A) Le débat libre échange/protectionisme.

1) Les fondements du libre échange et leurs prolongements.

Les premières justifications du libre échange ont été proposés par l'école classique anglaise. Adam Smith explique que les pays ont intérêt à l'échange international dès que la différence des coûts de production est telle qu'il est plus intéressant de s'approvisionner à l'étranger. Ainsi chaque pays doit se spécialiser dans la production pour laquelle il manifeste un avantage absolu par rapport à ses concurrents; en revanche, il importera les produits pour la production desquels il ne manifeste aucun avantage. Cependant, cette théorie des avantages absolus marque très vite ses limites. Comment un pays qui produit tous les biens dans de meilleures conditions que ses voisins peut-il participer à un échange international fondé sur la réciprocité? Que peut-il se procurer en échange? Doit-il renoncer à toute spécialisation? Les mêmes questions se posent pour les pays les moins efficaces dans toutes les productions.
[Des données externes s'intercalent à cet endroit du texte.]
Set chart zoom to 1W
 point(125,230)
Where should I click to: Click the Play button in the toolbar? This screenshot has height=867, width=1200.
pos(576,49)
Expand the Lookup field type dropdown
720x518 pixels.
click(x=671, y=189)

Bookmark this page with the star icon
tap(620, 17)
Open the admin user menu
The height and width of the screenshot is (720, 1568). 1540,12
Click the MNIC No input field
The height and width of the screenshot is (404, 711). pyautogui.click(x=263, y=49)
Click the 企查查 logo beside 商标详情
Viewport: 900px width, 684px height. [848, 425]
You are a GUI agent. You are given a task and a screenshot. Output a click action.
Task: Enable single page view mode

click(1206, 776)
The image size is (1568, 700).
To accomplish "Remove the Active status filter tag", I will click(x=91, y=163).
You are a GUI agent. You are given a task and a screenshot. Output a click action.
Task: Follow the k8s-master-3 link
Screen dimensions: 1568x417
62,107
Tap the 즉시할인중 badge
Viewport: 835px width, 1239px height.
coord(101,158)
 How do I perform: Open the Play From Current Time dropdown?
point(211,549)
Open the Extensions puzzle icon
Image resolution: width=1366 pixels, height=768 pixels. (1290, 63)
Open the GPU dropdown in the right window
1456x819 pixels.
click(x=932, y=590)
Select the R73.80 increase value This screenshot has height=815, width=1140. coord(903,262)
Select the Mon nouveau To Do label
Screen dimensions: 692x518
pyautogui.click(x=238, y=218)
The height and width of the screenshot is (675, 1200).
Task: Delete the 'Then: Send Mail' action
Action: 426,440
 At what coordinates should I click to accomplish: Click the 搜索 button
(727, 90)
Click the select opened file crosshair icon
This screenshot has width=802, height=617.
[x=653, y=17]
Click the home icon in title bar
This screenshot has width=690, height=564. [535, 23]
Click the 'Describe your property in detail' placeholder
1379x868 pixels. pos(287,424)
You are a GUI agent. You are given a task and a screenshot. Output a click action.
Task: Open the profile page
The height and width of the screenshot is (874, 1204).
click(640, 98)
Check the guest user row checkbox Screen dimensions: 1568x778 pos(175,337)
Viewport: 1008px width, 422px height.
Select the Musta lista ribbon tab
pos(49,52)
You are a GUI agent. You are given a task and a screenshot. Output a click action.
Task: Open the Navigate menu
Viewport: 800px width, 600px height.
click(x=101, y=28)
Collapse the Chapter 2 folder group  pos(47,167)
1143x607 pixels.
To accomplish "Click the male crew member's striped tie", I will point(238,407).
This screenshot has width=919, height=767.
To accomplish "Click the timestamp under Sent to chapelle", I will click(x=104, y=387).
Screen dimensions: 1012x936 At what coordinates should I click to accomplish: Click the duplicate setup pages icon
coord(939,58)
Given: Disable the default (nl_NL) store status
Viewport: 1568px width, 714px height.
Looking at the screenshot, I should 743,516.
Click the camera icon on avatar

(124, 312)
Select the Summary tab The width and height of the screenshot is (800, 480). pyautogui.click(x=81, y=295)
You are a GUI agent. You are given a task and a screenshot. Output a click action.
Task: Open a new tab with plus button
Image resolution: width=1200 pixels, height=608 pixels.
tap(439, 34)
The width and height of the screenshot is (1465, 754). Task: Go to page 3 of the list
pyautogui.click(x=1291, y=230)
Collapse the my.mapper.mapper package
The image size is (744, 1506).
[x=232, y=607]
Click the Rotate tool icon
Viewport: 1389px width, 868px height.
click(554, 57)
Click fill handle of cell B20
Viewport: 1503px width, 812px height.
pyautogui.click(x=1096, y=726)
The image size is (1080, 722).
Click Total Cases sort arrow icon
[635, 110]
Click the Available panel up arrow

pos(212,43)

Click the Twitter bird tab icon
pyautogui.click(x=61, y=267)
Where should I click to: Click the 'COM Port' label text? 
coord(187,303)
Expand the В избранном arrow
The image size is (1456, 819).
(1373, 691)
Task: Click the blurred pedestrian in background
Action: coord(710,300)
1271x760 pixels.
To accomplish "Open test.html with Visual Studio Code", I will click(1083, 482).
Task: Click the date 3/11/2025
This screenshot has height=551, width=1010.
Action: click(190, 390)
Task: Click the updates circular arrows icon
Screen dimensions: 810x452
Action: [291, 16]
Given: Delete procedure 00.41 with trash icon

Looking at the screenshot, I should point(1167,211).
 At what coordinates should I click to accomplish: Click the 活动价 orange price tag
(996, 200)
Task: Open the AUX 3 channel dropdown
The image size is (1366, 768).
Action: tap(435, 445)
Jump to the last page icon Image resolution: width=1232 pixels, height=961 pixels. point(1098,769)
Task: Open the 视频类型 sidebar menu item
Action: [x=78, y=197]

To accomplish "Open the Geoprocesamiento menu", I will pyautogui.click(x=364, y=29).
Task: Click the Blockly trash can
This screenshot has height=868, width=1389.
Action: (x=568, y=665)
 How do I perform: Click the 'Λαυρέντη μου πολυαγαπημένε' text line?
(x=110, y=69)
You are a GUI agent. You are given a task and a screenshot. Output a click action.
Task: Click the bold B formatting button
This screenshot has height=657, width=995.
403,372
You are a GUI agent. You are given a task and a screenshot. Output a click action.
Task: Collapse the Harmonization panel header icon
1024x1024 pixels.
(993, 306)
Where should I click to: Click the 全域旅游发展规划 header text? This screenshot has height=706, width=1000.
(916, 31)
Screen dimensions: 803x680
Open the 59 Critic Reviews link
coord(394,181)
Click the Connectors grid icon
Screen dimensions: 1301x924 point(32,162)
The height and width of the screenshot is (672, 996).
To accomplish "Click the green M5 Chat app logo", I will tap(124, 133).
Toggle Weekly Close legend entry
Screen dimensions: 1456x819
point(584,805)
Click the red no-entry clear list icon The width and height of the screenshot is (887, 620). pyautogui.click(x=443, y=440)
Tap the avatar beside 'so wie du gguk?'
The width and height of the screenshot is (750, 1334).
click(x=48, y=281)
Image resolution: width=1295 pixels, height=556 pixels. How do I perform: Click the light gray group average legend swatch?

Cette critique de fond a conduit David Ricardo à élaborer la théorie des avantages relatifs selon laquelle un pays a intérêt à se spécialiser dans la production des biens pour lesquels l'avantage comparatif est le plus fort ou le désavantage relatif le plus faible. Ricardo n'explique cependant pas pourquoi certains pays disposent d'avantages comparatifs. La théorie de la dotation factorielle (ou théorème de Heckschler, Ohlin, Samuelson) élaborée dans le courant du XXème siècle justifie la spécialisation par l'abondance ou la rareté des facteurs de production. Autrement dit un pays devra se spécialiser dans les productions, intégrant le facteur de production dont le pays est le plus richement doté. Ce théorème a fait l'objet de nombreuses vérifications statistiques. C'est ainsi que Léontieff a dans les années 1950 analysé le commerce extérieur des Etats-Unis. Alors que ce pays paraissait plus richement doté en capital qu'en travail. Léontieff constate que les exportations américaines sont plus intensives en travail que leurs inmportations. Ce paradoxe a été levé par Léontieff lui-même quand il montre que, si l'on considère non pas la quantité de travail mais la productivité du travail, les Etats-Unis sont très richement en travail productif (qualifié).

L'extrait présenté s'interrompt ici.